The rogue hacktivist movement Anonymous is apparently breaking out the Low Orbit Ion Cannon again for a reprise of the Operation Payback campaign, this time setting their distributed denial of service (DDoS) attack sites on the Recording Industry Association of America (RIAA).

The campaign to disrupt the RIAA website is reminiscent of Anonymous' earlier missions to protest actions taken by anti-piracy interests seeking to enforce copyright infringement sanctions.

The RIAA is seeking trillions of dollars in damages from the P2P file-sharing network LimeWire for facilitating copyright infractions.

Federal Judge Kimba Wood has already indicated she believes that the logic behind the RIAA calculations of the damages sought in the case is flawed, according to Computerworld.

"If Plaintiffs were able to pursue a statutory damage theory based on the number of direct infringers per work, Defendants' damages could reach into the trillions," Judge Wood wrote.

Nonetheless, Anonymous has decided to retaliate by coordinating a DDoS attack against the RIAA. The following announcement was posted on AnonNews.org:
The Hacker News

The Examiner reports that the following messages were posted by supporters of Anonymous coordinating the attack:

Message found on AnonOPs IRC:
[#OperationPayback] THE POLL IS CLOSED. THE CURRENT TARGET IS RIAA. SET TO KICK OFF AT 16:00 PACIFIC TIME. PLEASE JOIN #RECRUIT TO HELP GET THIS RAID OFF THE GROUND.

Sample of Twitter stream:
Anonymous are attacking #RIAA for suing #LimeWire for 75$ trillion. Join us: https://bit.ly/i5TD77 Expect us #anonymous #opPayback #LOIC

TARGET: riaa.org - Hive: loic.anonops.in #loic - #anonymous #riaa #payback #oppayback

Most recently, Anonymous is known for having breached the systems of HBGary Federal - a security company who was involved in efforts to reveal the identities of the Anonymous leadership - and for defacing the website of the controversial Westboro Baptist Church.

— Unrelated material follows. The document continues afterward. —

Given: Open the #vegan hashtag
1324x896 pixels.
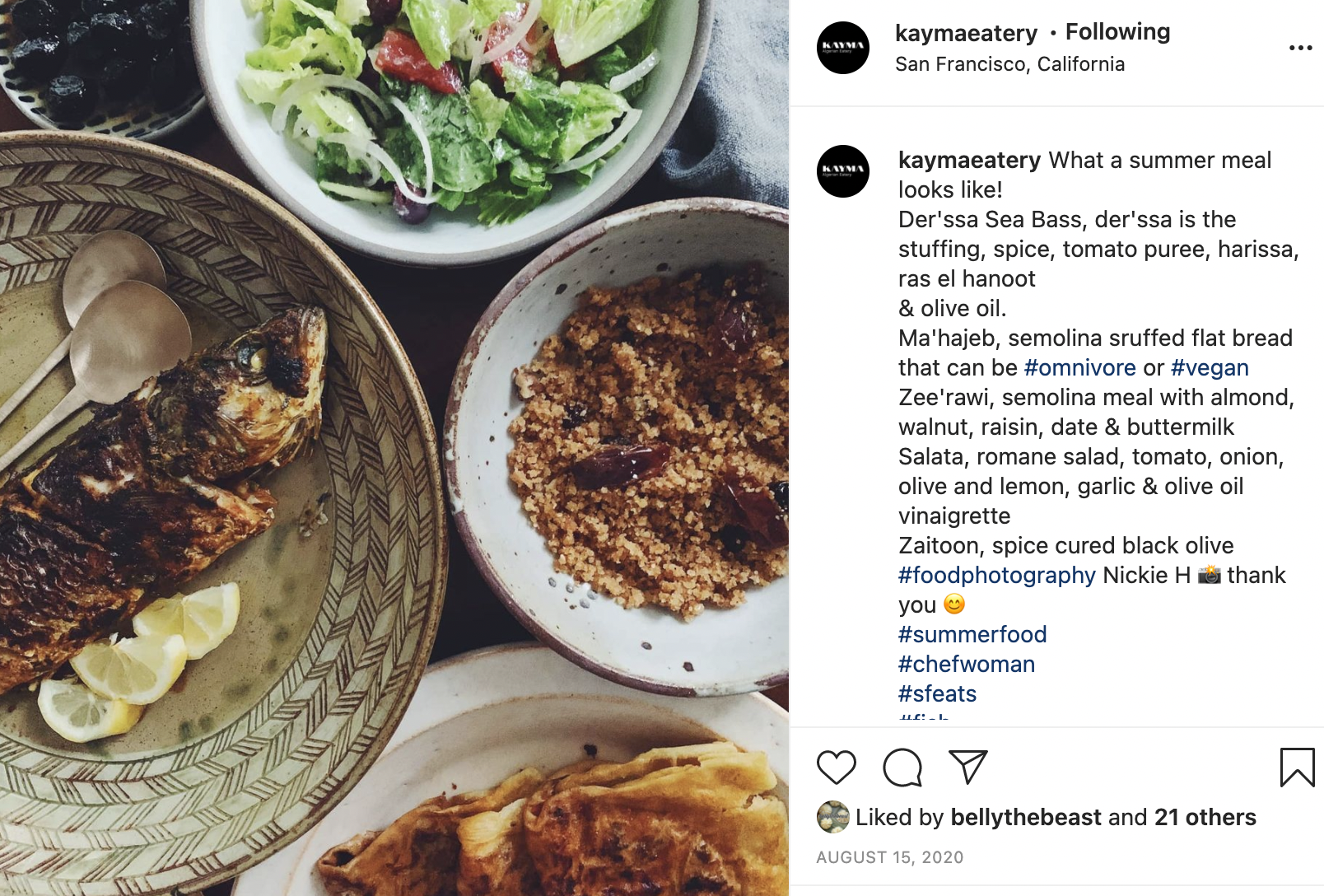Looking at the screenshot, I should (1210, 367).
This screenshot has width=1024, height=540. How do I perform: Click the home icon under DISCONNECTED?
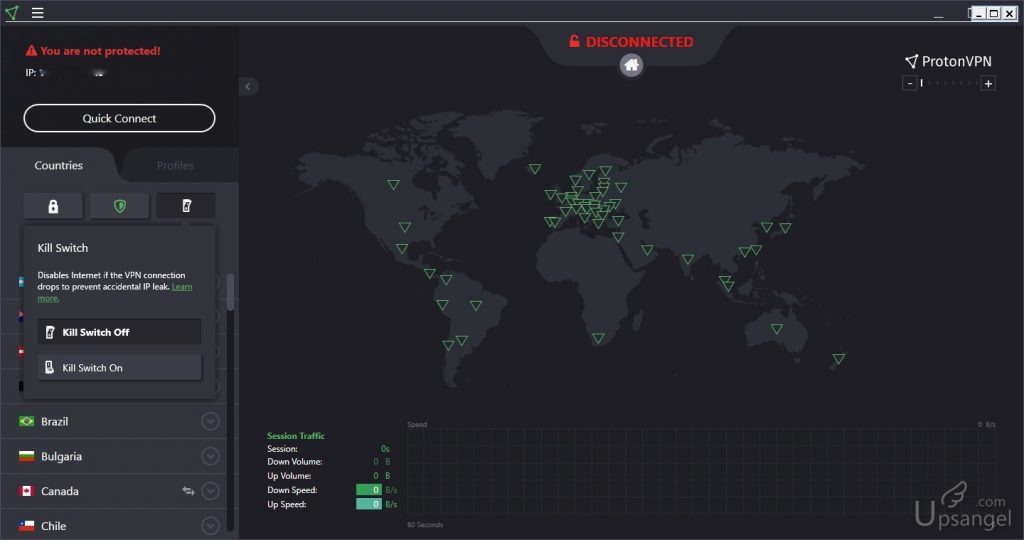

Anonymous had previously targeted the websites of PayPal, Visa, MasterCard, PostFinance Bank, Amazon, Bank of America and others who had halted business relations with WikiLeaks, as well as also launching attacks against the websites of Senator Joe Lieberman and Sarah Palin for speaking out against the WikiLeaks data dumps.

Anonymous employs a downloadable tool called the Low Orbit Ion Cannon that is made available to those who want to participate in a DDoS attack.

The success of an attack largely depends on the operation organizer's ability to publicize and gain crowd-sourced participation for the attack "hive". Operations that fail to attract enough participants fail to take the targeted website off-line.